The house had quieted. The children had gone to rest after the long day, the halls of the Ahir estate humming softly with the weight of reunion and new beginnings. For the first time in decades, Avni and Raghav found themselves alone—two souls who had once been inseparable, then torn apart by cruelty, silence, and years that refused to stop passing.
They sat across from one another in the dimly lit courtyard, a lantern between them flickering in the night breeze. The silence was heavy but not empty—it was filled with unsaid words, buried questions, and emotions neither knew how to release.
Raghav was the first to break it. His voice was low, almost trembling. "Avni… no, Meera. For twenty-two years, I've carried your name in my heart like a prayer. Every sunrise was a reminder that you were out there, suffering, and I wasn't beside you. I failed you."
Avni's eyes glistened, but she held his gaze, her voice steady. "Failed me? Or abandoned me? Do you know what it was like, Raghav? To carry a child inside me, with five little ones clinging to me, while your mother's hatred spat in my face? To be thrown out of my own home and left to starve? And in all that darkness, you were gone. Now you tell me you were searching, but for twenty-two years, where were you when your children cried for their father?"
Her words were sharp, but beneath them lay a pain that begged for answers.
Raghav's shoulders shook as he bowed his head. "That night, when I returned to the house and found you gone, I swore to Savita that I would never forgive her. I told her I would find you no matter what it cost me. But fate was merciless—I met with an accident before I could even begin. I was in a coma for seven years, Avni. Seven years of silence, trapped between life and death, while you thought I had abandoned you."
Avni's breath caught. Her fingers clenched her sari tightly. "Seven years… and after that?"
"When I woke," Raghav said, lifting his tear-streaked face, "I had nothing but one purpose: to find you and the children. I built my own network, my own intelligence wing. Every resource I gained, every step I took, it was for you. I never went back to the Ahir house except as a guest. I cut ties with my mother, refused to speak her name. My life, Avni, was only the search for you. And though I couldn't reach you directly, every piece of help, every invisible shield around you and the children—it was me. I was there, even if you never knew."
Avni's tears fell now, unrestrained. Her voice cracked. "Do you know how many nights I hated you? How many times I told myself that you chose your family's pride over me? That you left me to suffer alone? My children grew thinking their father had forsaken them."
Raghav reached across the small table, his hand trembling. "And yet, despite all that hate, you are here.
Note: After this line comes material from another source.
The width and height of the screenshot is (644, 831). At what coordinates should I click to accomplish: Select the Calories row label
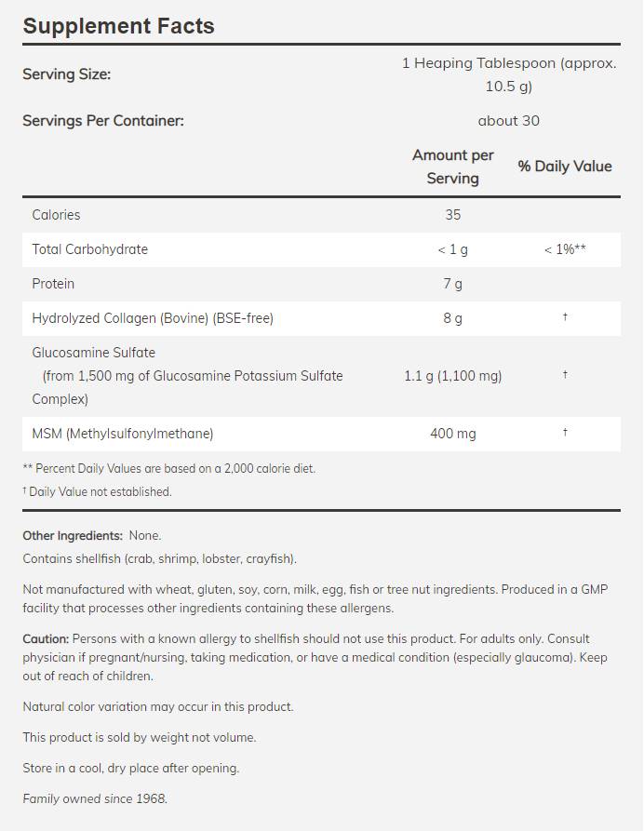(56, 215)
You are still the mother who raised six extraordinary children with courage I could never match. You carried my love even in my absence, whether you admit it or not. I failed to be beside you, Avni, but I never stopped being yours."
The silence that followed was no longer suffocating. It was tender, raw. Avni looked at him—the lines on his face deeper, his hair streaked with gray, but his eyes… his eyes still held the same devotion she remembered as a young bride.
Slowly, hesitantly, she placed her hand over his. "Raghav… I cannot erase the pain. I cannot forget the nights of hunger, the fear, the humiliation. But hearing this, knowing you did not abandon us willingly… it softens something in me. Maybe, after all these years, we can begin again. Not as broken souls, but as parents standing together for our children."
Raghav's tears turned into a trembling smile. He bent his head, pressing her hand against his forehead. "That is all I ever wanted—to stand beside you again, not as the man who lost you, but as the husband who will never let go."
Above them, the stars stretched wide across the night sky—silent witnesses to a love wounded but unbroken, scarred but enduring. For the first time in twenty-two years, Avni and Raghav sat not as strangers or exiled lovers, but as two halves of a whole finally piecing themselves back together.